Commits · 59be3d836d9b828484714e147a491b6b0458381b · Manuel G. Marciani / ces_slurm_simulator

10 May, 2018 1 commit

Fix different issues when requesting memory per cpu/node. · bf4cb0b1

Alejandro Sanchez authored May 10, 2018

First issue was identified on multi partition requests. job_limits_check()
was overriding the original memory requests, so the next partition
Slurm validating limits against was not using the original values. The
solution consists in adding three members to job_details struct to
preserve the original requests. This issue is reported in bug 4895.

Second issue was memory enforcement behavior being different depending on
job the request issued against a reservation or not.

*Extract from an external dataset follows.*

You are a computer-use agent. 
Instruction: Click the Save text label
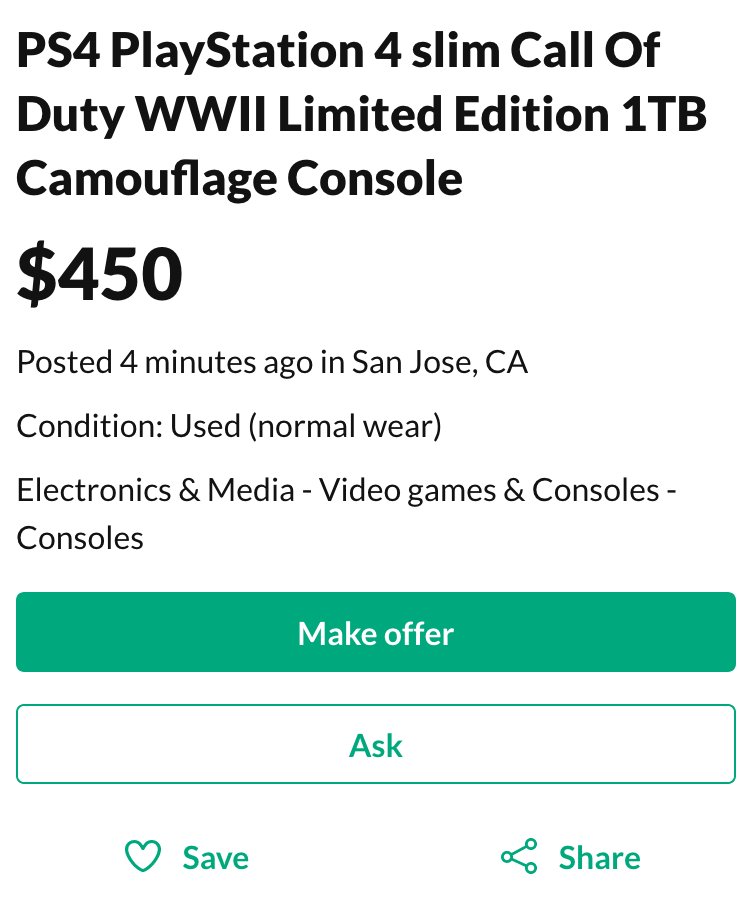215,858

Third issue had to do with the automatic adjustments Slurm did underneath
when the memory request exceeded the limit. These adjustments included
increasing pn_min_cpus (even incorrectly beyond the number of cpus
available on the nodes) or different tricks increasing cpus_per_task and
decreasing mem_per_cpu.

Fourth issue was identified when requesting the special case of 0 memory,
which was handled inside the select plugin after the partition validations
and thus that could be used to incorrectly bypass the limits.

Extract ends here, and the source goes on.